Given request: Copy the rows below with every "The image size is" replaced by "The screenshot size is", leaving everything else unchanged.

Available records:
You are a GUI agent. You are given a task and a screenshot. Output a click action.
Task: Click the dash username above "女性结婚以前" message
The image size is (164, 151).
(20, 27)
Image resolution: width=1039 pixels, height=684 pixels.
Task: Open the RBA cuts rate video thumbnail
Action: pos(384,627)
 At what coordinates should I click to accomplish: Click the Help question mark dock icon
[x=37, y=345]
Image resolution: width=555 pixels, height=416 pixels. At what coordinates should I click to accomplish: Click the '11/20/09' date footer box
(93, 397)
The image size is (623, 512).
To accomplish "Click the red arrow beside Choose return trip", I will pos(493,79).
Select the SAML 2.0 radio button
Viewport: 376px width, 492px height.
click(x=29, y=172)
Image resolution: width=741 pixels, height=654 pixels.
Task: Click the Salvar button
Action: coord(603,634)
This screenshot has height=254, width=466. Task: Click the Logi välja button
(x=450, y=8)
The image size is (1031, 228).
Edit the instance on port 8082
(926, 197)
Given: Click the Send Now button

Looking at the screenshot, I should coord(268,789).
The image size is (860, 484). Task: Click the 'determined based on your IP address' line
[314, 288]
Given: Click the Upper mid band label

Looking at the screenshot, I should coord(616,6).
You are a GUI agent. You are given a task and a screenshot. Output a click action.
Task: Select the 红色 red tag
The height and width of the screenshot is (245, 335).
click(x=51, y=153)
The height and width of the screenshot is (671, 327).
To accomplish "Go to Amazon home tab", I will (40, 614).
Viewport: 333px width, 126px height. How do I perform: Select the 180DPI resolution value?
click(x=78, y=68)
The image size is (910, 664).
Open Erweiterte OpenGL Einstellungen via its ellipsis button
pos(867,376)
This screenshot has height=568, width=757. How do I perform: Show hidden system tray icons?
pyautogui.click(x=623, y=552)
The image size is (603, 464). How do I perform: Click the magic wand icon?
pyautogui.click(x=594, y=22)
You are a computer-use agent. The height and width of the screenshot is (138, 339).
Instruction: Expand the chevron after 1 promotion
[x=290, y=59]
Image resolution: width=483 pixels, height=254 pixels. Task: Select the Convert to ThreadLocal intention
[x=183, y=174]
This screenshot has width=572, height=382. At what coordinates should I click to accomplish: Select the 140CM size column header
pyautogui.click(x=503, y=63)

Written answer:
You are a GUI agent. You are given a task and a screenshot. Output a click action.
Task: Click the dash username above "女性结婚以前" message
The screenshot size is (164, 151).
(20, 27)
Image resolution: width=1039 pixels, height=684 pixels.
Task: Open the RBA cuts rate video thumbnail
Action: pos(384,627)
 At what coordinates should I click to accomplish: Click the Help question mark dock icon
[x=37, y=345]
Image resolution: width=555 pixels, height=416 pixels. At what coordinates should I click to accomplish: Click the '11/20/09' date footer box
(93, 397)
The screenshot size is (623, 512).
To accomplish "Click the red arrow beside Choose return trip", I will pos(493,79).
Select the SAML 2.0 radio button
Viewport: 376px width, 492px height.
click(x=29, y=172)
Image resolution: width=741 pixels, height=654 pixels.
Task: Click the Salvar button
Action: coord(603,634)
This screenshot has height=254, width=466. Task: Click the Logi välja button
(x=450, y=8)
The screenshot size is (1031, 228).
Edit the instance on port 8082
(926, 197)
Given: Click the Send Now button

Looking at the screenshot, I should coord(268,789).
The screenshot size is (860, 484). Task: Click the 'determined based on your IP address' line
[314, 288]
Given: Click the Upper mid band label

Looking at the screenshot, I should coord(616,6).
You are a GUI agent. You are given a task and a screenshot. Output a click action.
Task: Select the 红色 red tag
The height and width of the screenshot is (245, 335).
click(x=51, y=153)
The height and width of the screenshot is (671, 327).
To accomplish "Go to Amazon home tab", I will (40, 614).
Viewport: 333px width, 126px height. How do I perform: Select the 180DPI resolution value?
click(x=78, y=68)
The screenshot size is (910, 664).
Open Erweiterte OpenGL Einstellungen via its ellipsis button
pos(867,376)
This screenshot has height=568, width=757. How do I perform: Show hidden system tray icons?
pyautogui.click(x=623, y=552)
The screenshot size is (603, 464). How do I perform: Click the magic wand icon?
pyautogui.click(x=594, y=22)
You are a computer-use agent. The height and width of the screenshot is (138, 339).
Instruction: Expand the chevron after 1 promotion
[x=290, y=59]
Image resolution: width=483 pixels, height=254 pixels. Task: Select the Convert to ThreadLocal intention
[x=183, y=174]
This screenshot has width=572, height=382. At what coordinates should I click to accomplish: Select the 140CM size column header
pyautogui.click(x=503, y=63)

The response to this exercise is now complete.